Stored items:
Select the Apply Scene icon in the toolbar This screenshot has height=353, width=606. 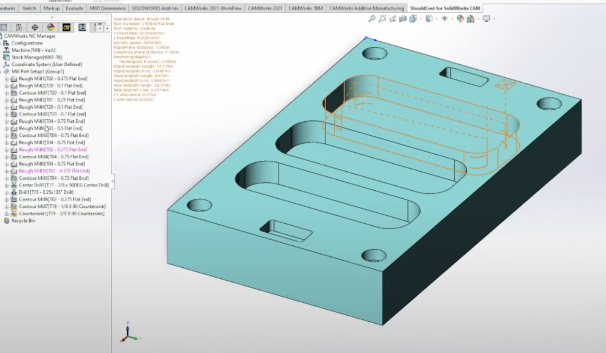471,18
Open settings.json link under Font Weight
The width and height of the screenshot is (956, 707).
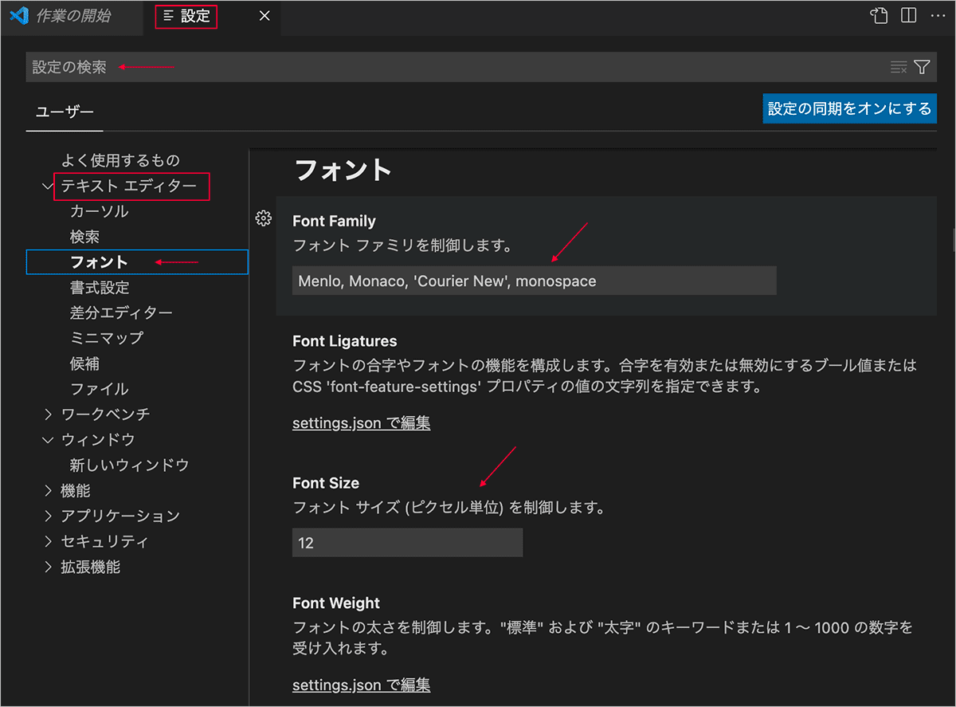pos(361,685)
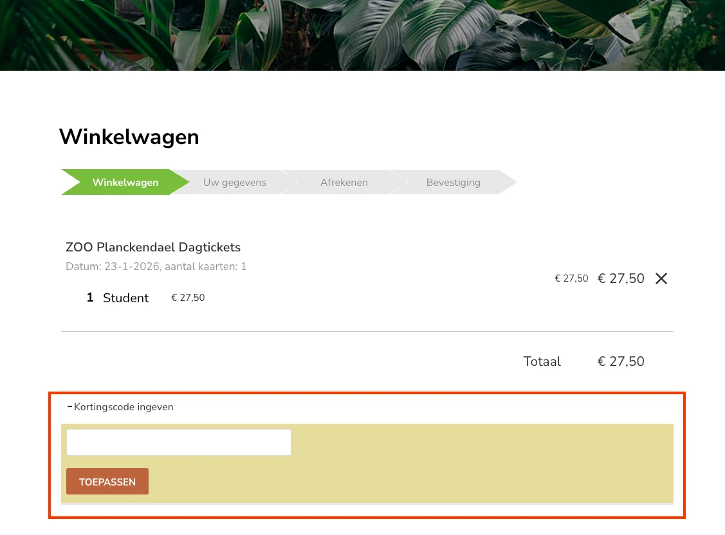Click the Totaal label
725x535 pixels.
pos(542,361)
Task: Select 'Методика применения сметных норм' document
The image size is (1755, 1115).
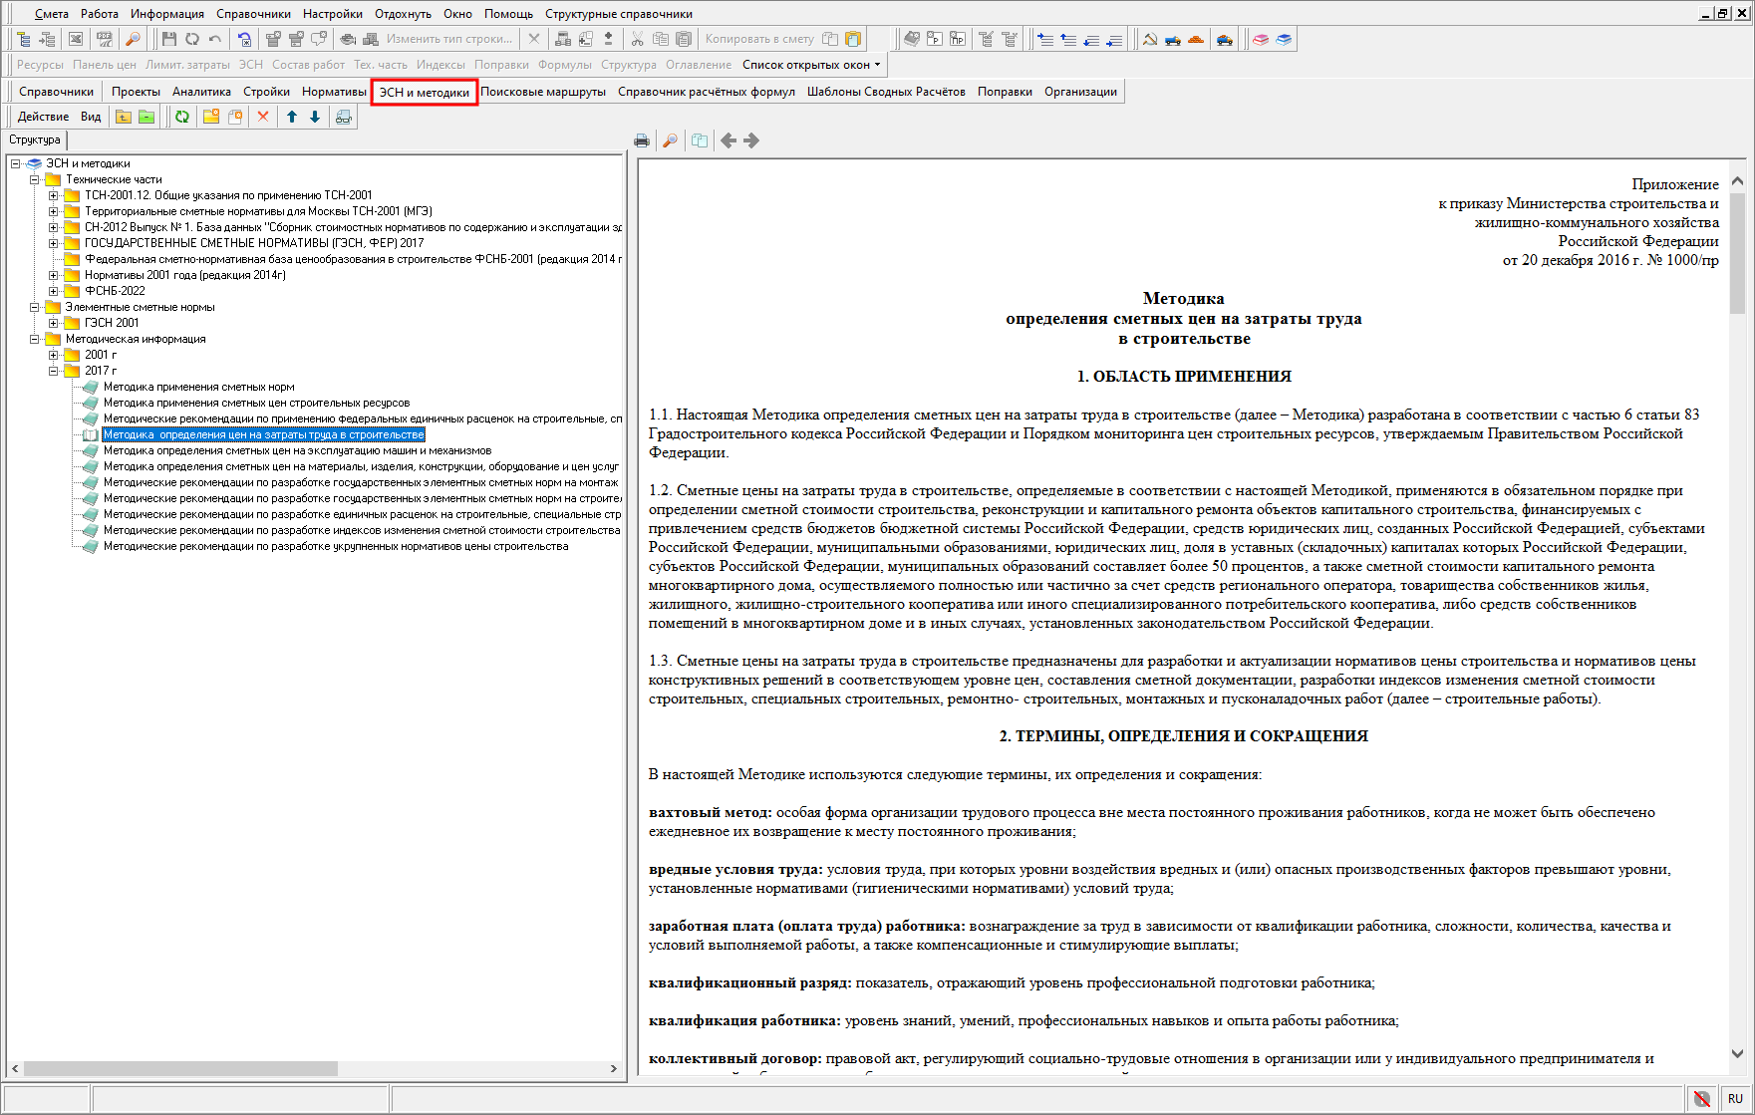Action: [199, 387]
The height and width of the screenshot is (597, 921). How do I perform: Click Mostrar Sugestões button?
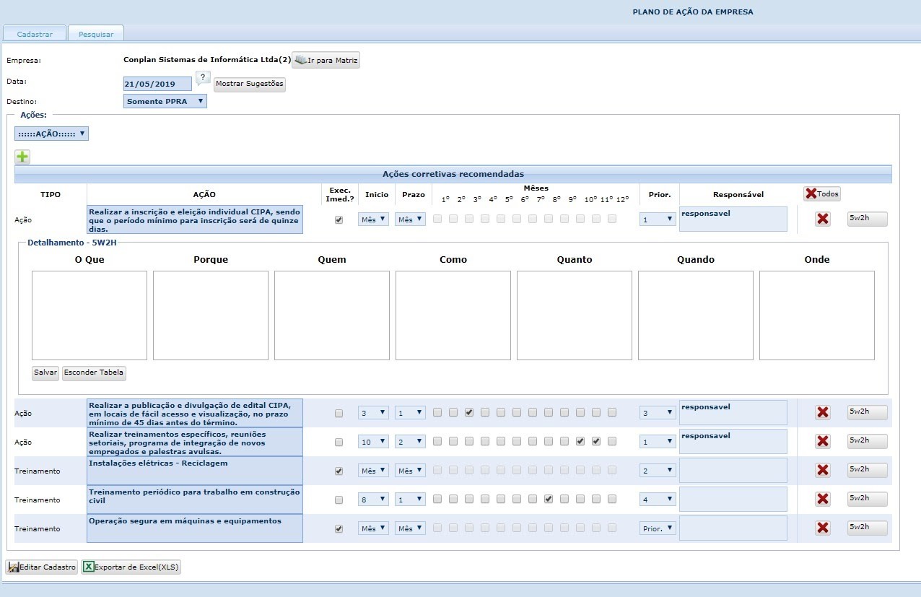coord(250,84)
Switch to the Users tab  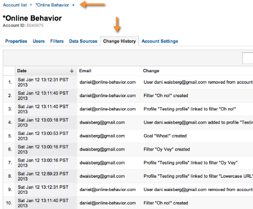[x=39, y=41]
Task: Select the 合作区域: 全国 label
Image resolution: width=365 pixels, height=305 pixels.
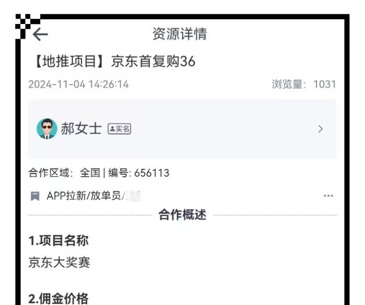Action: [x=64, y=173]
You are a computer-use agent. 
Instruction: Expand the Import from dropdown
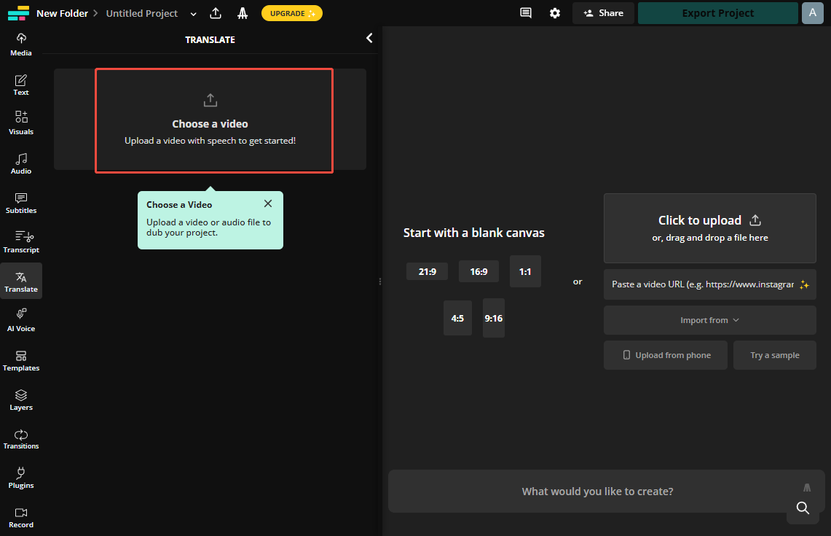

* **The problem**: Look through the lines above and collect those with the word "Task".

* **Written solution**:
Task: Select 'Методика применения сметных норм' document
Task: Select the 合作区域: 全国 label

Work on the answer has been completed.